**Text provided**:
Please also tell me the scsi_level reported for that drive (cat
/sys/block/sdX/device/scsi_level and output of sg_inq /dev/sdX).

Thanks !

>
> Dave
>

--
Damien Le Moal
Western Digital Research

2023-09-14 11:25:59

by Damien Le Moal

[permalink] [raw]
Subject: Re: [PATCH] linux/export: fix reference to exported functions for parisc64

On 9/14/23 09:29, John David Anglin wrote:
>>> dave@atlas:~/linux/linux$ git diff drivers/scsi/scsi.c
>>> diff --git a/drivers/scsi/scsi.c b/drivers/scsi/scsi.c
>>> index d0911bc28663..dc3a283ebd75 100644
>>> --- a/drivers/scsi/scsi.c
>>> +++ b/drivers/scsi/scsi.c
>>> @@ -578,6 +578,8 @@ static bool scsi_cdl_check_cmd(struct scsi_device *sdev, u8 opcode, u16 sa,
>>>         int ret;
>>>         u8 cdlp;
>>>
>>> +       return false;
>>> +
>>>         /* Check operation code */
>>>         ret = scsi_report_opcode(sdev, buf, SCSI_CDL_CHECK_BUF_LEN, opcode, sa);
>>>         if (ret <= 0)
>> It is weird that this solves anything... the MAINTENANCE_IN command issued by
>> scsi_report_opcode() ends up being emulated in libata with
>> ata_scsiop_maint_in(). There are no actual commands issued to the drive, so
>> nothing that could actually fail/cause issues. By the time this is issued, the
>> ATA drive is also fully probed...
>>
>> Or is the drive connected to the Broadcom HBA you have ? In that case, libata is
>> not used and the HBA FW SAT (scsi-ata-translation) is likely to blame.
> /boot, / and swap partitions reside on a ST373207LW drive connected to a Broadcom HBA.  A
> ST4000VN008-2DR1 drive is connected to the  Silicon Image, Inc. SiI 3124 PCI-X Serial
> ATA Controller.  It mounts on /home.  There's also a cdrom connected to the Silicon
> Image, Inc. PCI0680 Ultra ATA-133 Host Controller and another ST4000VN008-2DR1 drive
> connected to a Broadcom HBA.  There are two Broadcom HBAs.
>
> I think the issue is with the root ST373207LW drive.  The console output indicates that the
> ROOT drive doesn't exist when the boot fails.
>
> Your change only appeared to affect actual SCSI drives.  That's why I tried disabling CDL.

OK. I can see from the dmesg snippets you sent that the drives on the ATA ports
seem OK. A quick search tells me that the ST373207LW drive is a Ultra320 SCSI
drive, not ATA. So that MAINTENANCE_IN command issued by scsi_report_opcode()
will straight as-is.

This command has been issued to devices since a long time ago, and given that
your system was working, the drive is probably fine with it in its simplest form
(one command format). CDL changes however added probing command support with the
service action field (One command format with service action). And what may be
happening is that the drive does not like/does not support that format and
chokes on it.

Let me check the specs to see what scsi level support this format. What is sure
is that Ultra320 SCSI disks will definitely *not* support CDL, so we could exit
early in scsi_cdl_check_cmd() returning false for drives with an old scsi level
support.

**Data records**:
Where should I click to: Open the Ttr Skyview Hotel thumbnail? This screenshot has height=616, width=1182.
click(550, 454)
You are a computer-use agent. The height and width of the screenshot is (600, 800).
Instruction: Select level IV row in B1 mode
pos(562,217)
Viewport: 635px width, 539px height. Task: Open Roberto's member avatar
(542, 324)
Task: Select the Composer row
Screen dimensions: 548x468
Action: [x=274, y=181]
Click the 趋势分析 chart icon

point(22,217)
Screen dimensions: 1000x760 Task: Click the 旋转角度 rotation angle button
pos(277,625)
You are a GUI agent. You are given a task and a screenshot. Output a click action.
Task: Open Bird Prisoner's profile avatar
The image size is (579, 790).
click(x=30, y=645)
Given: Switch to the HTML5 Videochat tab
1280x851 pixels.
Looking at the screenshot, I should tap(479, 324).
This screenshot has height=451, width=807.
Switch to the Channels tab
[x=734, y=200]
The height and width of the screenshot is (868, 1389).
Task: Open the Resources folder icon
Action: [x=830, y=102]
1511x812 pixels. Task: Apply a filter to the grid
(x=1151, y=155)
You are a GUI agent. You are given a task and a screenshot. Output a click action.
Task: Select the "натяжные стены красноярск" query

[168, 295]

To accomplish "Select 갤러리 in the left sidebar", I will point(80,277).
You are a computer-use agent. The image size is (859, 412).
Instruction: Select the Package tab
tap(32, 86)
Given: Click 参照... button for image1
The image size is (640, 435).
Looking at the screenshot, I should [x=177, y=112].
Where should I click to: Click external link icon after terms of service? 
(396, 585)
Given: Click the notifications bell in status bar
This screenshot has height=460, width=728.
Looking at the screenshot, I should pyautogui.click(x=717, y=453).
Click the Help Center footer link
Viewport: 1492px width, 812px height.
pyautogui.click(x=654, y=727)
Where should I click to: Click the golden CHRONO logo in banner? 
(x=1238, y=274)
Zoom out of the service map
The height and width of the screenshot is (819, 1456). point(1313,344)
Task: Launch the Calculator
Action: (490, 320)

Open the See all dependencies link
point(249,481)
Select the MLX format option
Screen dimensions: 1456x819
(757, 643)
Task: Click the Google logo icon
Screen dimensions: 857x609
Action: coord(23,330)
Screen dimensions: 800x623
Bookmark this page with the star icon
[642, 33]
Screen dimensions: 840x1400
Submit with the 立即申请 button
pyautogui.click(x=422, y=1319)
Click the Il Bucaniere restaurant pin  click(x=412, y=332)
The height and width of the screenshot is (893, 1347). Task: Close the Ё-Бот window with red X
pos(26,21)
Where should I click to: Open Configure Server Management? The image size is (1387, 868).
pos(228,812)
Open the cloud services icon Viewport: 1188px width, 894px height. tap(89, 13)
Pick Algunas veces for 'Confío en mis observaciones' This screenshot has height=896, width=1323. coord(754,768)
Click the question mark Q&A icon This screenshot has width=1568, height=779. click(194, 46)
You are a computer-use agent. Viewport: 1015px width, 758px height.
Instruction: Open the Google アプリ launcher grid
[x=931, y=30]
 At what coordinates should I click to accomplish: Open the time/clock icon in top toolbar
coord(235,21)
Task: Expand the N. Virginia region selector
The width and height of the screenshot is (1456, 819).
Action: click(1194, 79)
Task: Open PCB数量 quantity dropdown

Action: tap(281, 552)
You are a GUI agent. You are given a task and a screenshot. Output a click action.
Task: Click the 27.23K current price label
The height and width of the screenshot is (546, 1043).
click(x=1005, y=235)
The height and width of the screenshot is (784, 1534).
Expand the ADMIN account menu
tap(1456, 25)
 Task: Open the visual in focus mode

**Brief A**:
List every kernel function that the thread about the parisc64 export patch mentions by name.
**Brief B**:
Proceed with the thread about the parisc64 export patch, starting after its last sentence.

**Expected answer A**:
scsi_cdl_check_cmd()
scsi_report_opcode()
ata_scsiop_maint_in()

**Expected answer B**:
Let me send something along these lines.

>>
>> Could you send a full dmesg output for a clean boot and for a failed one so that
>> I can compare ?
> I'll try to get this together tomorrow.
>
> Dave
>

--
Damien Le Moal
Western Digital Research

2023-09-14 12:12:59

by Damien Le Moal

[permalink] [raw]
Subject: Re: [PATCH] linux/export: fix reference to exported functions for parisc64

On 9/14/23 09:29, John David Anglin wrote:
> I think the issue is with the root ST373207LW drive.  The console output indicates that the
> ROOT drive doesn't exist when the boot fails.
>
> Your change only appeared to affect actual SCSI drives.  That's why I tried disabling CDL.
>>
>> Could you send a full dmesg output for a clean boot and for a failed one so that
>> I can compare ?
> I'll try to get this together tomorrow.

Please try the attached patch. That should address the issue with your drive.


--
Damien Le Moal
Western Digital Research


Attachments:
0001-scsi-Do-no-try-to-probe-for-CDL-on-old-drives.patch (3.16 kB)

2023-09-14 15:11:02

by John David Anglin

[permalink] [raw]
Subject: Re: [PATCH] linux/export: fix reference to exported functions for parisc64

On 2023-09-13 10:24 p.m., Damien Le Moal wrote:
> On 9/14/23 09:29, John David Anglin wrote:
>> I think the issue is with the root ST373207LW drive.  The console output indicates that the
>> ROOT drive doesn't exist when the boot fails.
>>
>> Your change only appeared to affect actual SCSI drives.  That's why I tried disabling CDL.
>>> Could you send a full dmesg output for a clean boot and for a failed one so that
>>> I can compare ?
>> I'll try to get this together tomorrow.
> Please try the attached patch. That should address the issue with your drive.
Mainline and v6.5.3 both booted successfully with the attached patch.

Thanks,
Dave

--
John David Anglin [email protected]

2023-09-14 22:00:00

by Damien Le Moal

[permalink] [raw]
Subject: Re: [PATCH] linux/export: fix reference to exported functions for parisc64

On 9/15/23 00:07, John David Anglin wrote:
> On 2023-09-13 10:24 p.m., Damien Le Moal wrote:
>> On 9/14/23 09:29, John David Anglin wrote:
>>> I think the issue is with the root ST373207LW drive.  The console output indicates that the
>>> ROOT drive doesn't exist when the boot fails.
>>>
>>> Your change only appeared to affect actual SCSI drives.  That's why I tried disabling CDL.
>>>> Could you send a full dmesg output for a clean boot and for a failed one so that
>>>> I can compare ?
>>> I'll try to get this together tomorrow.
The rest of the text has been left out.